= What you will do =
Scan the records below for the line with "Image resolution: width=1200" and the line with "Task: Click the Shastri". Repeat those two lines and every line between them exactly, and nothing else.

(Provided data Opens)

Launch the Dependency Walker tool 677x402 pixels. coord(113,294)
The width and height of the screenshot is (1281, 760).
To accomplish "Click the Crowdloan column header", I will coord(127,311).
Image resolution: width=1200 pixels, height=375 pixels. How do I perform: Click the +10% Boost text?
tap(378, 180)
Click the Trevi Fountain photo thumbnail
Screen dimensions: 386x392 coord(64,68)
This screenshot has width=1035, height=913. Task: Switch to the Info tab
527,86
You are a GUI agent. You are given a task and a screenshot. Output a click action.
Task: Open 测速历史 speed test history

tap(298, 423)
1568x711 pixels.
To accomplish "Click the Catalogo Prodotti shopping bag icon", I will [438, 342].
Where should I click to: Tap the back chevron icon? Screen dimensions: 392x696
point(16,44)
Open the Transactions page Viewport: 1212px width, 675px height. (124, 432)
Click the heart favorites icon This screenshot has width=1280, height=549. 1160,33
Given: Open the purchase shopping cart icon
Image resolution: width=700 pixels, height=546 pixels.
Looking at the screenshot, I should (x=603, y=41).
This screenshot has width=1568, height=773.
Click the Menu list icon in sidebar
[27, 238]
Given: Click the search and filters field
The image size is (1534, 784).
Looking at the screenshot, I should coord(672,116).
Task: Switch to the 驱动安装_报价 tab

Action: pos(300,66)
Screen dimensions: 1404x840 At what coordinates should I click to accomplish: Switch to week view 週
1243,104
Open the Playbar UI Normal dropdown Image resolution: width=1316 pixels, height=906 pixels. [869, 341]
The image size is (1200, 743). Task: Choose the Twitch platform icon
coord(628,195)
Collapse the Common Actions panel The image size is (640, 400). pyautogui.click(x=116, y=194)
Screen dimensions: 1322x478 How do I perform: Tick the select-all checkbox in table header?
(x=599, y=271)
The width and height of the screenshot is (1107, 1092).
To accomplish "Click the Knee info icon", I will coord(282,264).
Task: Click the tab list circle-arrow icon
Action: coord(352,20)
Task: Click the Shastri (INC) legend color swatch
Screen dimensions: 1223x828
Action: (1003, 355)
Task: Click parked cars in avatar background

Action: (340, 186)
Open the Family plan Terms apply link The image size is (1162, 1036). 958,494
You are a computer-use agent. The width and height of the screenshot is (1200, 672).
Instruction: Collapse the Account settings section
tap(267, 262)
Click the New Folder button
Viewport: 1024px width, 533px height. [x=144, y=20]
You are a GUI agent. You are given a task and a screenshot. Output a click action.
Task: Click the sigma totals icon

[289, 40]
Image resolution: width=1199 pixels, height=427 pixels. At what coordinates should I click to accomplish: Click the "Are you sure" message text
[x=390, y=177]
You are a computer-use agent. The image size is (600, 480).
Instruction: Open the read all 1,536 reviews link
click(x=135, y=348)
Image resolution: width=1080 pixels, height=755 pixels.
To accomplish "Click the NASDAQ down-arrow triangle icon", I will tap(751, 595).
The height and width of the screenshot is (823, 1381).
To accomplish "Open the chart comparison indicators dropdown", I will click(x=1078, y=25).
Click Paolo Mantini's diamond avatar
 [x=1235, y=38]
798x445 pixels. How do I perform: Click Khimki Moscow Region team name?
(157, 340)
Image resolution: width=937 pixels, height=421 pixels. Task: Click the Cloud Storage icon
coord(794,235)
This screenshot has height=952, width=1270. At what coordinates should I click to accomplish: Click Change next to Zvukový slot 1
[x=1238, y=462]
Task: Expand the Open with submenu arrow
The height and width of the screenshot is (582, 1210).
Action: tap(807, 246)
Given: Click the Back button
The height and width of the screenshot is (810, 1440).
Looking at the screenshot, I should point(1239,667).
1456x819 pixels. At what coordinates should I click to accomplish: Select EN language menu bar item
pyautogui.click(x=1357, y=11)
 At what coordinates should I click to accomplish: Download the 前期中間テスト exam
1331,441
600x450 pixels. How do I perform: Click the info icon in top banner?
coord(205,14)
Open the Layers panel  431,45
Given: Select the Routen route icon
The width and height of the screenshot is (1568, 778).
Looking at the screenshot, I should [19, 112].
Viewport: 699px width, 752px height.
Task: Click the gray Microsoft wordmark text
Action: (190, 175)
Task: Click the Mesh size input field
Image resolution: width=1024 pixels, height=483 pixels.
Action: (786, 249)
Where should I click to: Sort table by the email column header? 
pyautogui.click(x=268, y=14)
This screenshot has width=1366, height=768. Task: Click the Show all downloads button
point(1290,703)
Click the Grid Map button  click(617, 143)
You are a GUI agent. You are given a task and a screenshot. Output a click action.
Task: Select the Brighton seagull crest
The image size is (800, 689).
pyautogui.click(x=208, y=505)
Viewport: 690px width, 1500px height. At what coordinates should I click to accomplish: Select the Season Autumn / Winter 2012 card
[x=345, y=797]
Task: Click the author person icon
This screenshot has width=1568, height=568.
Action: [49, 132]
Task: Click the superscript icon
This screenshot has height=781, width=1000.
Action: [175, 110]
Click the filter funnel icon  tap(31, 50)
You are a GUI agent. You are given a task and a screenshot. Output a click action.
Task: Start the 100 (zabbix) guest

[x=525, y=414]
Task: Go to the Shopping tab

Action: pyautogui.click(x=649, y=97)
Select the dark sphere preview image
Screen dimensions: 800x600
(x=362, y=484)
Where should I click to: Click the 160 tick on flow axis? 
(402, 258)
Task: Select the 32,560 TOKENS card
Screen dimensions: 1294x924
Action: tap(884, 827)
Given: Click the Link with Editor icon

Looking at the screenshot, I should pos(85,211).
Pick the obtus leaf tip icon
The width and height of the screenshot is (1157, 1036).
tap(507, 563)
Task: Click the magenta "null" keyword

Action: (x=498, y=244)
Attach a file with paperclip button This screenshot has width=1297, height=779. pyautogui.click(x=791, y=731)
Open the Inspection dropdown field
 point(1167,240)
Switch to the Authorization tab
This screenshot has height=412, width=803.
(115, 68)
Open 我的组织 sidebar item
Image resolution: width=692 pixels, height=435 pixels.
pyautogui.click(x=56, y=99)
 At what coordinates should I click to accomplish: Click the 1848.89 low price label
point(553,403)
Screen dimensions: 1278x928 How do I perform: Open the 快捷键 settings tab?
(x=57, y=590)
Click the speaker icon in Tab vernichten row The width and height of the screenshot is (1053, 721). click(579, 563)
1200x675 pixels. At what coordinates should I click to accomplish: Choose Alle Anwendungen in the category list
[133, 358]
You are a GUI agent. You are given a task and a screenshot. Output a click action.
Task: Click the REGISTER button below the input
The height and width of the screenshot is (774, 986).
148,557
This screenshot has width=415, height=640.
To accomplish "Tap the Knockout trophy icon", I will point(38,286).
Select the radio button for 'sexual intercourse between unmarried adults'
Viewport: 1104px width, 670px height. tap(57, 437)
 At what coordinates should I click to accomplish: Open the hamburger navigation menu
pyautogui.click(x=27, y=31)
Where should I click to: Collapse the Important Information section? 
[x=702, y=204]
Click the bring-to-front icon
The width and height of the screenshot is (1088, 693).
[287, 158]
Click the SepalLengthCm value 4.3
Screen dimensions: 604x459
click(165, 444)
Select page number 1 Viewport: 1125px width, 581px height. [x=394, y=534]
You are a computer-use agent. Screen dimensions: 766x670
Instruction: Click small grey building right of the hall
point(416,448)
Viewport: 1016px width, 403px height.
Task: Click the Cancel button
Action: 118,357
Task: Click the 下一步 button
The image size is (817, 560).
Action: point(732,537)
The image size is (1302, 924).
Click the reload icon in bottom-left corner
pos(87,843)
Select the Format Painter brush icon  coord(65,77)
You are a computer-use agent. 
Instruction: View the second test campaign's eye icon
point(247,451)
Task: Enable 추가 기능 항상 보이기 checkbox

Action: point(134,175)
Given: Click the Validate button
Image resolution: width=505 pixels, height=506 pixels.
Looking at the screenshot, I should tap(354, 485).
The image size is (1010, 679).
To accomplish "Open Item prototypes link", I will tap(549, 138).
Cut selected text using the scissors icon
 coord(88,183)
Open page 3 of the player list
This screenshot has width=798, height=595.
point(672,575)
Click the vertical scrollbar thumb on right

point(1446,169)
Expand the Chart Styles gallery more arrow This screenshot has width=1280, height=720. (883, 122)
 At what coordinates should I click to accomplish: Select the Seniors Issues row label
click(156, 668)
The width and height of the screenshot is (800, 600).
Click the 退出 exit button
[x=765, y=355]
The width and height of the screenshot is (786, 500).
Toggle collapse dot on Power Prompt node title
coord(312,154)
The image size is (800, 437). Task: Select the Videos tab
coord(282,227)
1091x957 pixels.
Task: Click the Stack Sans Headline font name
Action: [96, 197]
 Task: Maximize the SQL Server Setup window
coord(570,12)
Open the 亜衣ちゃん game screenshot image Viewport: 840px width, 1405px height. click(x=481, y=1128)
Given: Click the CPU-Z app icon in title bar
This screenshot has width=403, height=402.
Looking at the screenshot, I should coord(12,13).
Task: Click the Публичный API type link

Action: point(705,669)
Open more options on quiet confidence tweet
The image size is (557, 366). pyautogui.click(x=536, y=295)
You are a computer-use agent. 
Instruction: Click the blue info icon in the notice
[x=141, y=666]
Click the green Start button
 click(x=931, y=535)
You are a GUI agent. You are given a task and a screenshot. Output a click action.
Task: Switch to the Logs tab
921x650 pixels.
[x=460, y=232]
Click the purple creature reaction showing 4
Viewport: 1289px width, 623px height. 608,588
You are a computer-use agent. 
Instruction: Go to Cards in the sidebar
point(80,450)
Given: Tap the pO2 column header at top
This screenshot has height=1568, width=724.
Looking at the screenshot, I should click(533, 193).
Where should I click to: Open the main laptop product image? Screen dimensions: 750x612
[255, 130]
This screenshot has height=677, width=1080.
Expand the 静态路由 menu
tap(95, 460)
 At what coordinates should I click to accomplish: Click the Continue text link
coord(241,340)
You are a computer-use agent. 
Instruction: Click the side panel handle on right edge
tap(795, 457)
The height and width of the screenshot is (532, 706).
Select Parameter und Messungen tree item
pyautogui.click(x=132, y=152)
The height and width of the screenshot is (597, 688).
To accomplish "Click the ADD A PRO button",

(Provided data Closes)

= Answer to this problem =
Image resolution: width=1200 pixels, height=375 pixels. How do I perform: Click the +10% Boost text?
tap(378, 180)
Click the Trevi Fountain photo thumbnail
Screen dimensions: 386x392 coord(64,68)
This screenshot has width=1035, height=913. Task: Switch to the Info tab
527,86
You are a GUI agent. You are given a task and a screenshot. Output a click action.
Task: Open 测速历史 speed test history

tap(298, 423)
1568x711 pixels.
To accomplish "Click the Catalogo Prodotti shopping bag icon", I will [438, 342].
Where should I click to: Tap the back chevron icon? Screen dimensions: 392x696
point(16,44)
Open the Transactions page Viewport: 1212px width, 675px height. (124, 432)
Click the heart favorites icon This screenshot has width=1280, height=549. 1160,33
Given: Open the purchase shopping cart icon
Image resolution: width=700 pixels, height=546 pixels.
Looking at the screenshot, I should (x=603, y=41).
This screenshot has width=1568, height=773.
Click the Menu list icon in sidebar
[27, 238]
Given: Click the search and filters field
The image size is (1534, 784).
Looking at the screenshot, I should coord(672,116).
Task: Switch to the 驱动安装_报价 tab

Action: pos(300,66)
Screen dimensions: 1404x840 At what coordinates should I click to accomplish: Switch to week view 週
1243,104
Open the Playbar UI Normal dropdown Image resolution: width=1316 pixels, height=906 pixels. [869, 341]
The image size is (1200, 743). Task: Choose the Twitch platform icon
coord(628,195)
Collapse the Common Actions panel The image size is (640, 400). pyautogui.click(x=116, y=194)
Screen dimensions: 1322x478 How do I perform: Tick the select-all checkbox in table header?
(x=599, y=271)
The width and height of the screenshot is (1107, 1092).
To accomplish "Click the Knee info icon", I will coord(282,264).
Task: Click the tab list circle-arrow icon
Action: coord(352,20)
Task: Click the Shastri (INC) legend color swatch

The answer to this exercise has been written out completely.